Facial asymmetry is universal when the surgeon carefully evaluates facial form. Symmetry is evaluated in the forehead, the orbits, the cheeks, the nose, the mandible, and the chin. Any abnormalities that are notably unaesthetic or cause concern in the patient are noted. Additionally, it is important to evaluate the presence of an occlusal cant. Commonly noted issues of asymmetry are chin point deviation, mandibular border asymmetry, and occlusal cant.
The soft tissues of the face are evaluated in the frontal view as well. Soft tissue regions that have an impact on facial aesthetics are the nasolabial creases, malar cheek pads, marionette lines, jowls, and submental neck tissue. These are common areas for which patients seek dermal fillers to reverse the signs of aging. Skeletal procedures, such as alloplastic implants, orthognathic surgery, or a genioplasty, will have a profound impact on these soft tissue regions and, thus, offer the surgeon an opportunity to enhance the patient’s facial aesthetic form immediately and into the future as the patient matures.

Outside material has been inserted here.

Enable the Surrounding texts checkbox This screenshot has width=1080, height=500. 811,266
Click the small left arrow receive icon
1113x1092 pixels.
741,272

In the lateral view, an assessment is made of the projection of the zygoma, maxilla, mandible, and chin. The soft tissues are evaluated as well: labiomental crease angle, nasolabial crease depth, malar cheek pad projection, and presence of marionette liens, or jowls. The face is also evaluated to assess for facial divergence and facial convexity or concavity ( Fig. 16.3 ). Facial divergence is determined by the sagittal position of the soft tissue pogonion relative to a vertical line dropped from the glabella. If the pogonion appears to be posterior to this line, the face diverges posteriorly. If it appears to be anterior to this line, the face diverges anteriorly. Overall, facial convexity or concavity is a description of the profile by a line connecting the glabella to the subnasale to the pogonion. These points may subtend a line that is straight or one that is convex or concave. , An additional, and perhaps more important, consideration is the description of the parasagittal profile—that is, what are the sagittal relationships of the soft tissues from the infraorbital area to the paranasal area to the parasymphyseal area, and does this provide one with a general impression of a convex or concave appearance? A profile that is straight with neutral divergence is described as an orthognathic profile. The most aesthetic profiles are convex both in the midsagittal and parasagittal planes.